* [EXERCISE REQUIREMENTS]:
Scan the listing below and copy every line holding "link".

* [MATERIAL FOR THIS TASK]:

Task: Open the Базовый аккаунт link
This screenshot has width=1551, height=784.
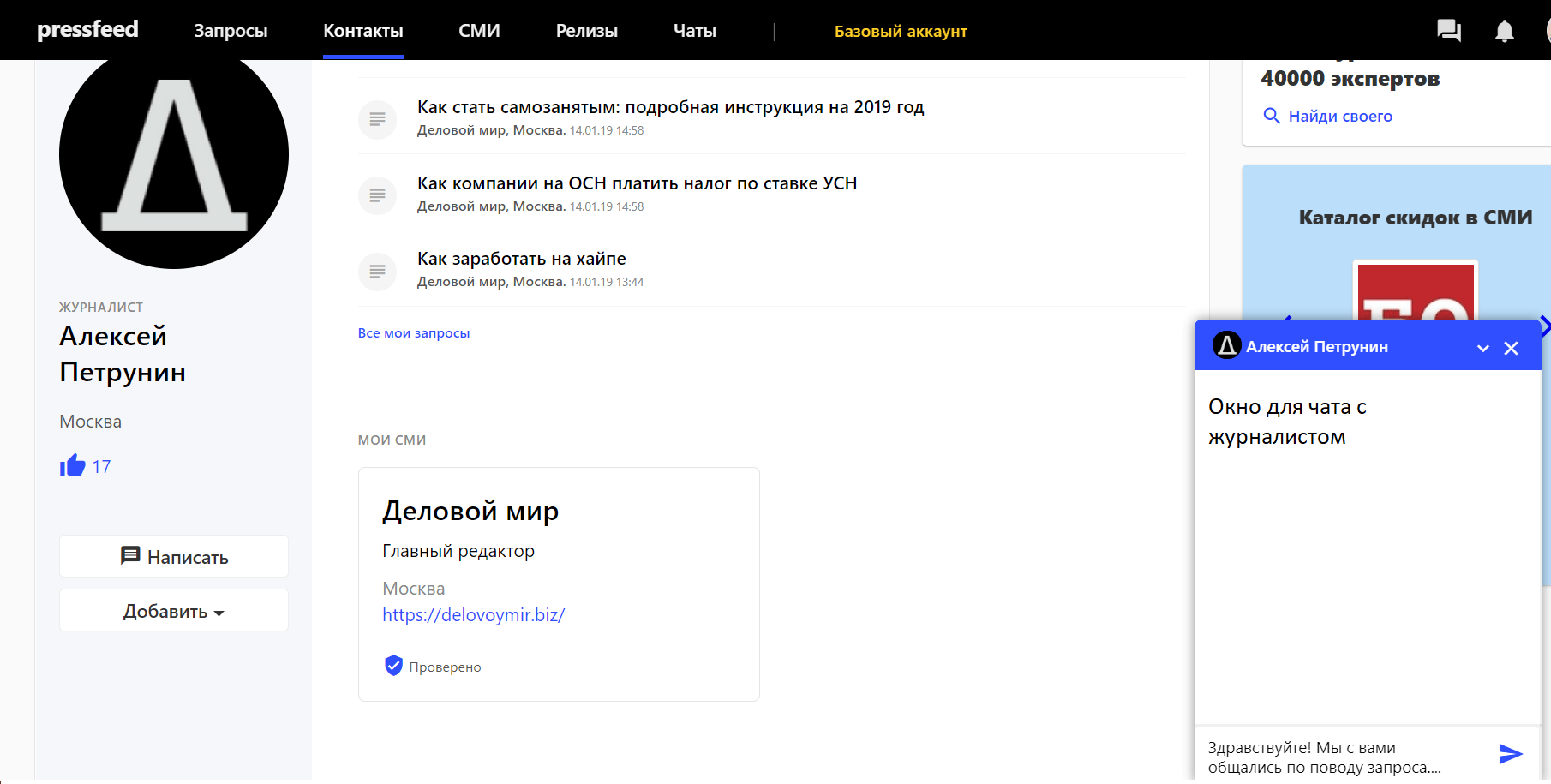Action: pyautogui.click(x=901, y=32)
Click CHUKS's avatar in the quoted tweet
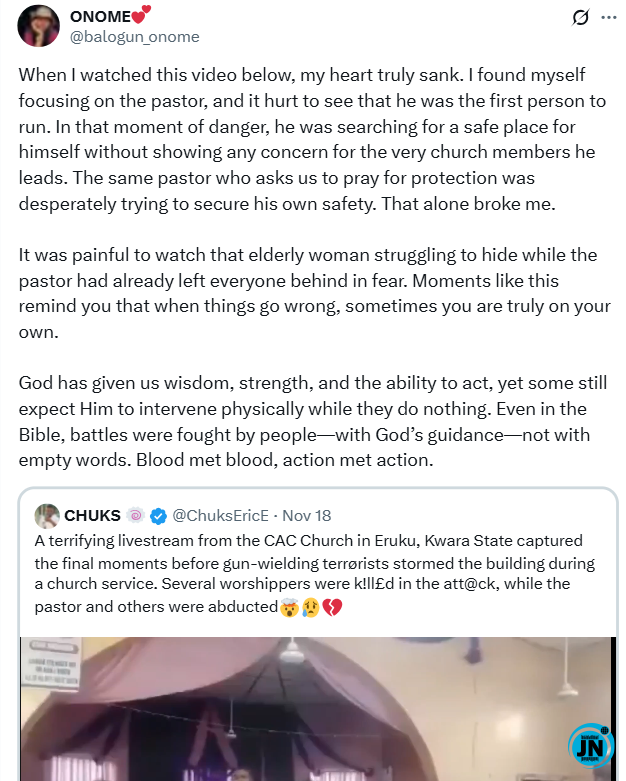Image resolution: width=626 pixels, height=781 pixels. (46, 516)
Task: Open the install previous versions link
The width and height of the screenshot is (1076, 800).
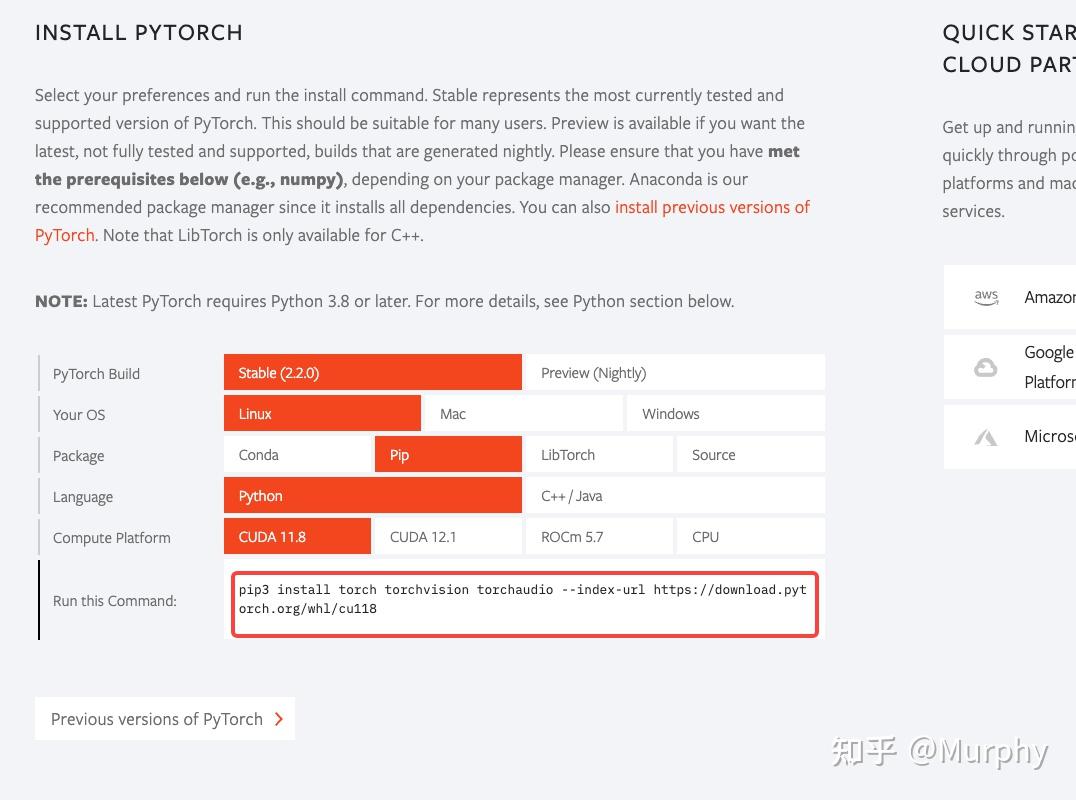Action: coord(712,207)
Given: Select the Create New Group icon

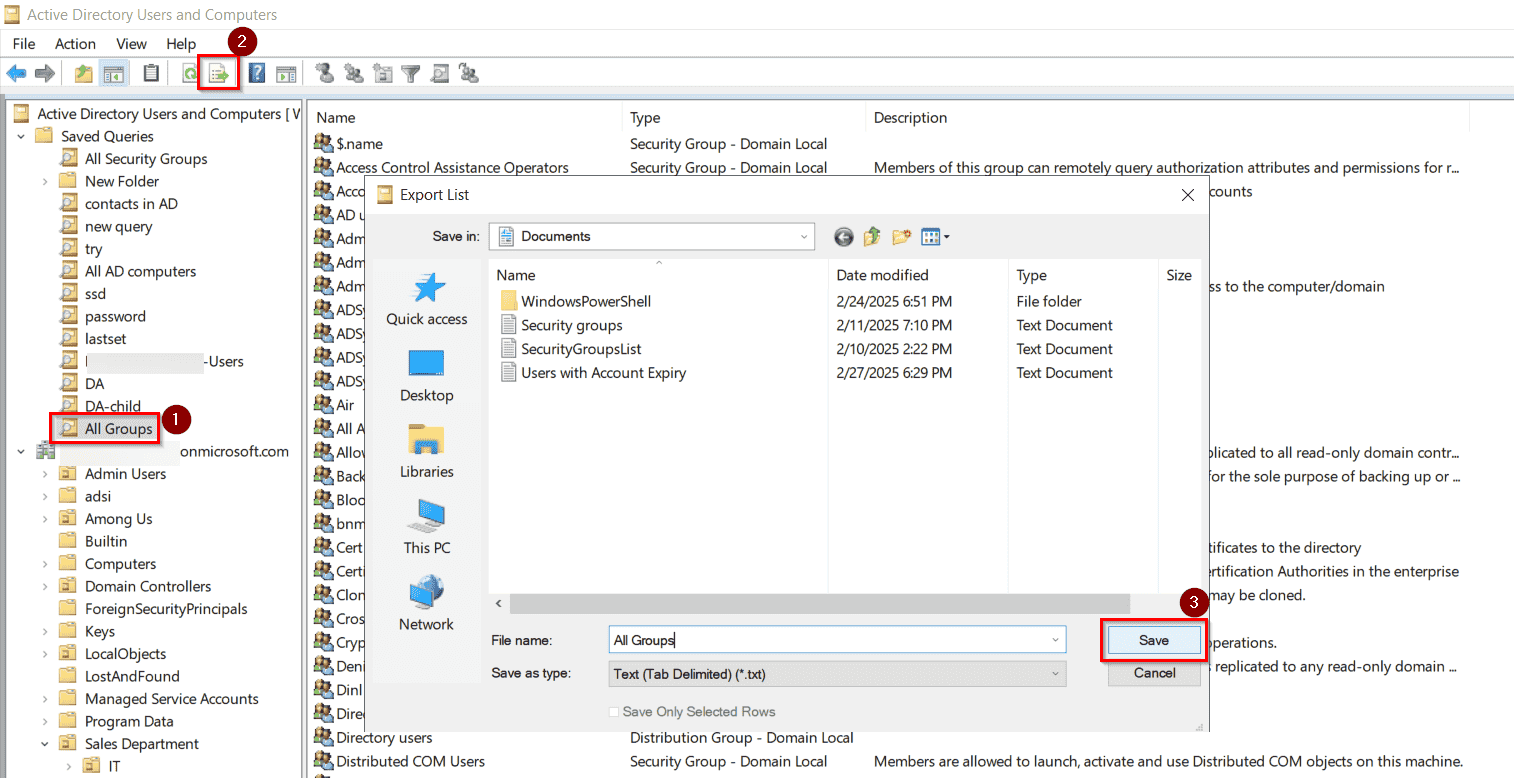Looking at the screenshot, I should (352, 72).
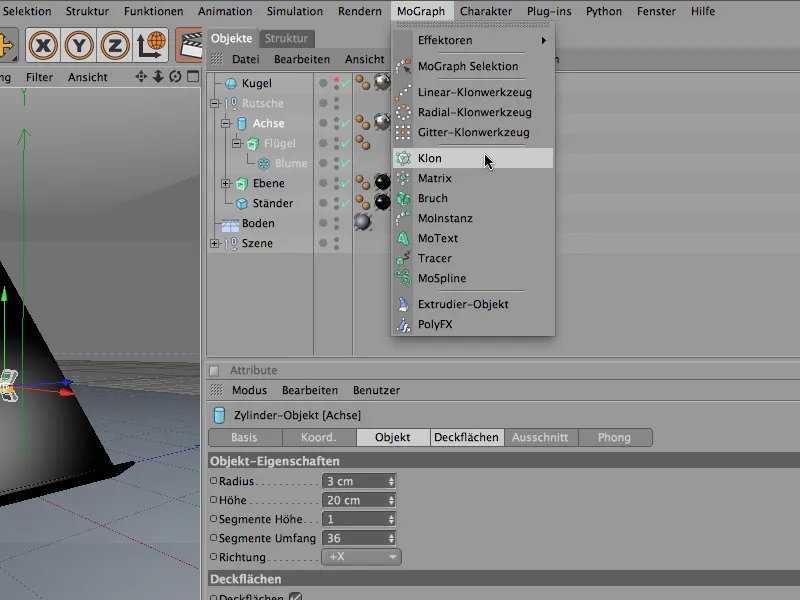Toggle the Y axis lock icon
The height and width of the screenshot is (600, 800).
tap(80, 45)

* * *

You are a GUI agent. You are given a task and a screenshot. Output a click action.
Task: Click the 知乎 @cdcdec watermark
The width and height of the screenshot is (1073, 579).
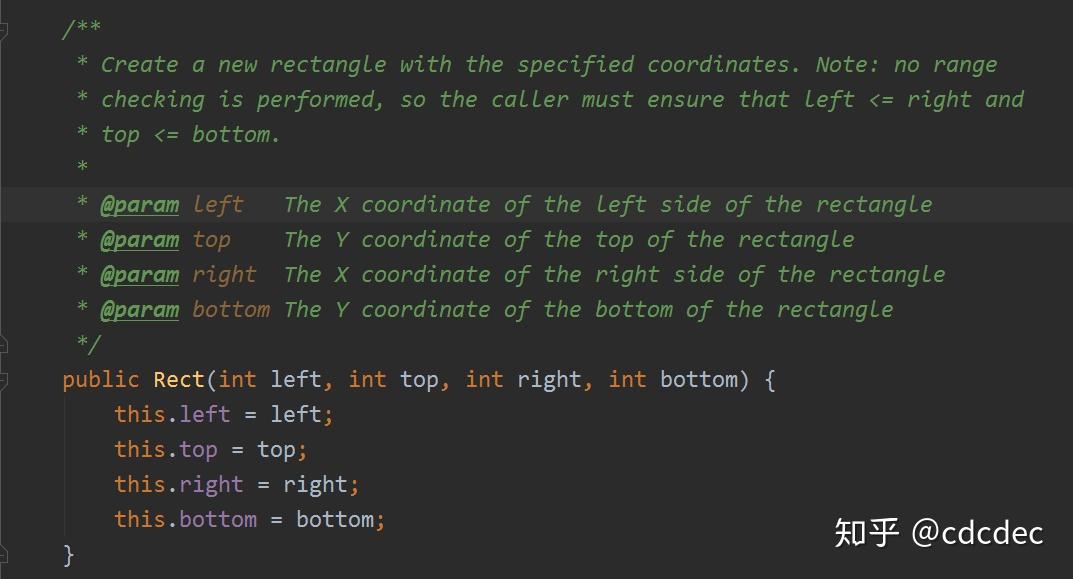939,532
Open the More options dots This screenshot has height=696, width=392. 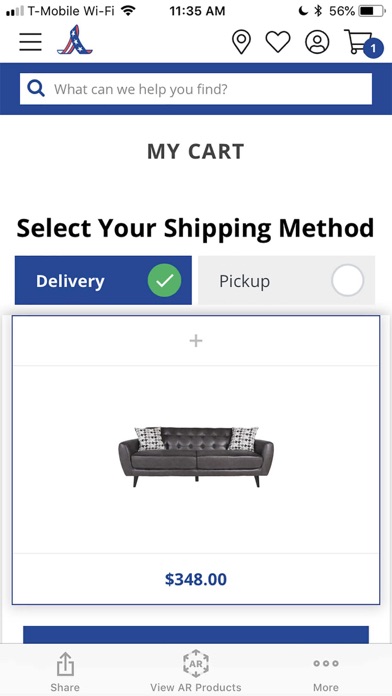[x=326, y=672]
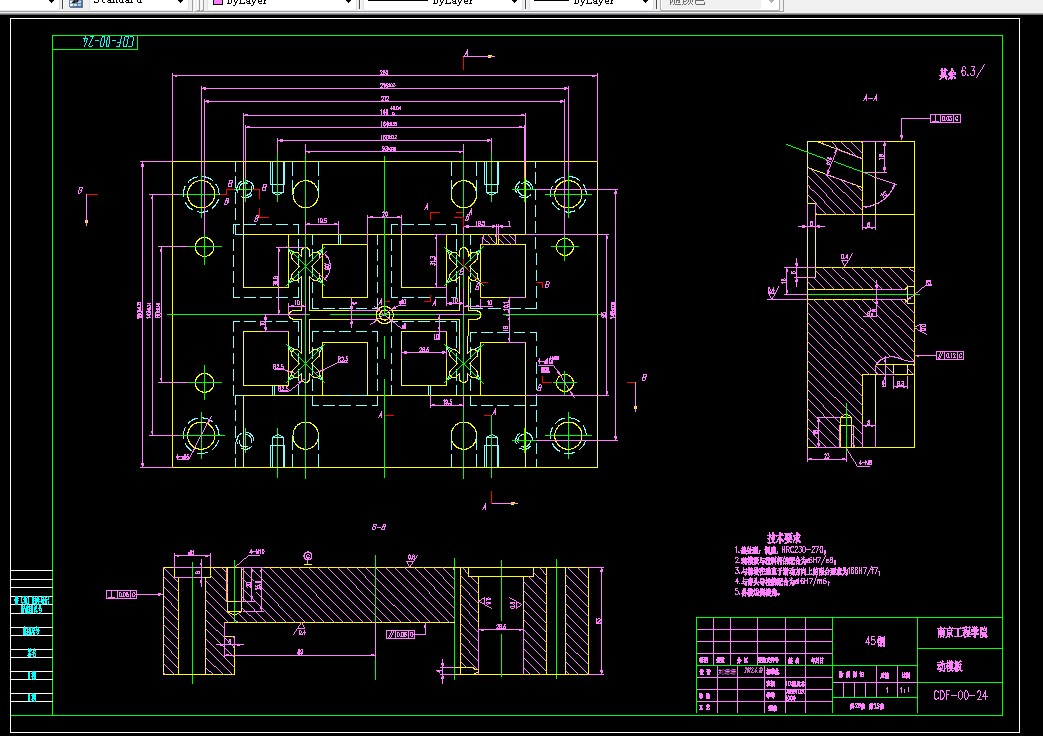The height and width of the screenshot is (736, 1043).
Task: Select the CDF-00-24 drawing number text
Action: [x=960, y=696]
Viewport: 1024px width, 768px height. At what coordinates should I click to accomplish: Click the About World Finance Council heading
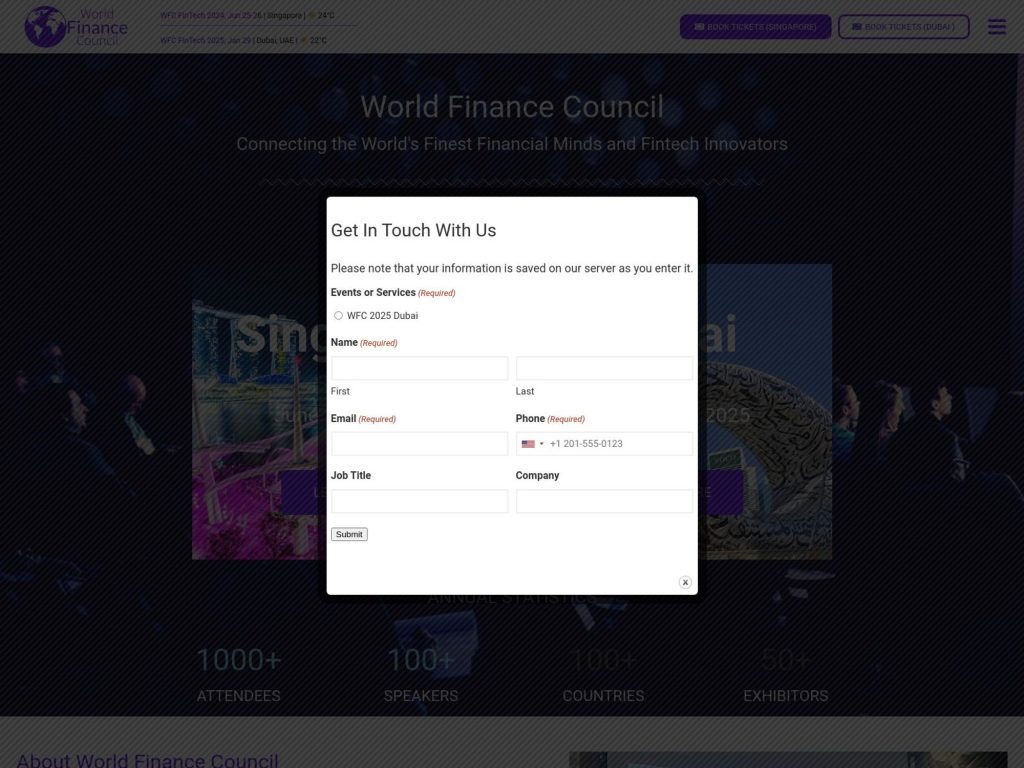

--

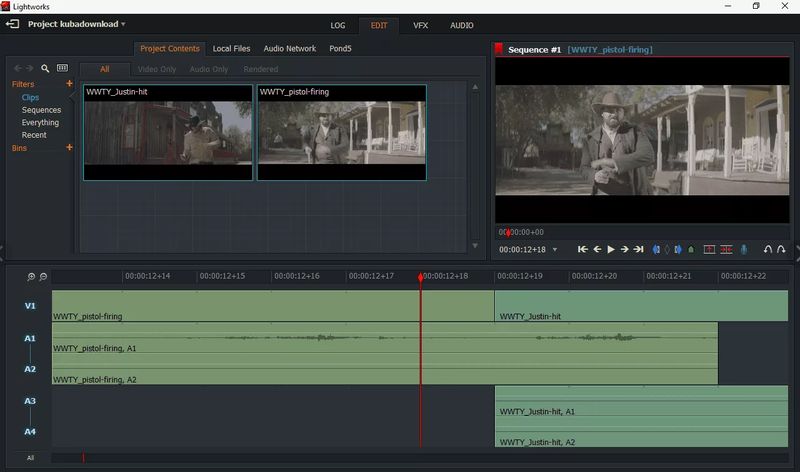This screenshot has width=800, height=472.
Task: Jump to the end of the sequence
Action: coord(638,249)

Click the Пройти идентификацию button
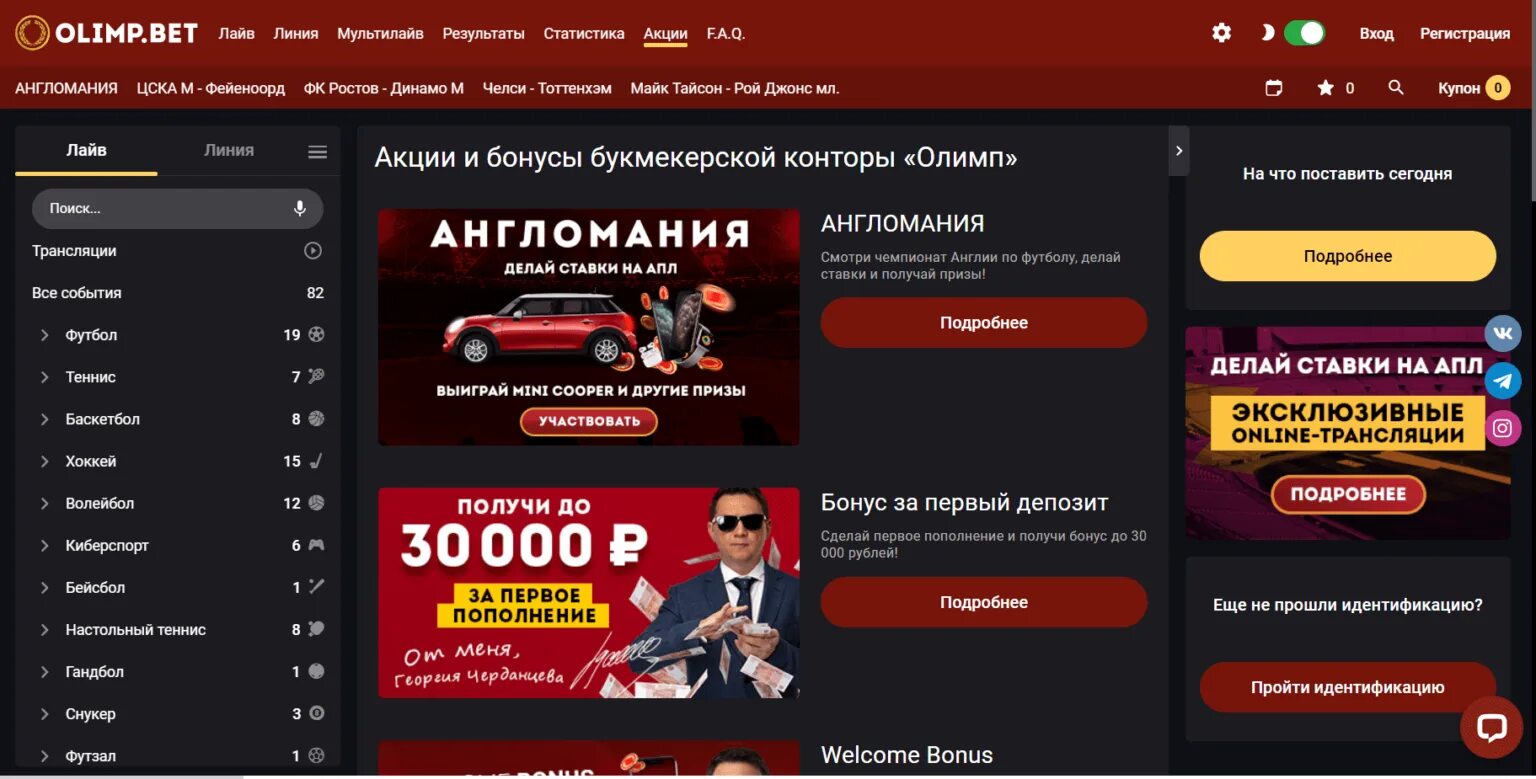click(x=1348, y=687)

* [ANSWER BELOW]:
Task: Open the Базовый аккаунт link
Task: Open the install previous versions link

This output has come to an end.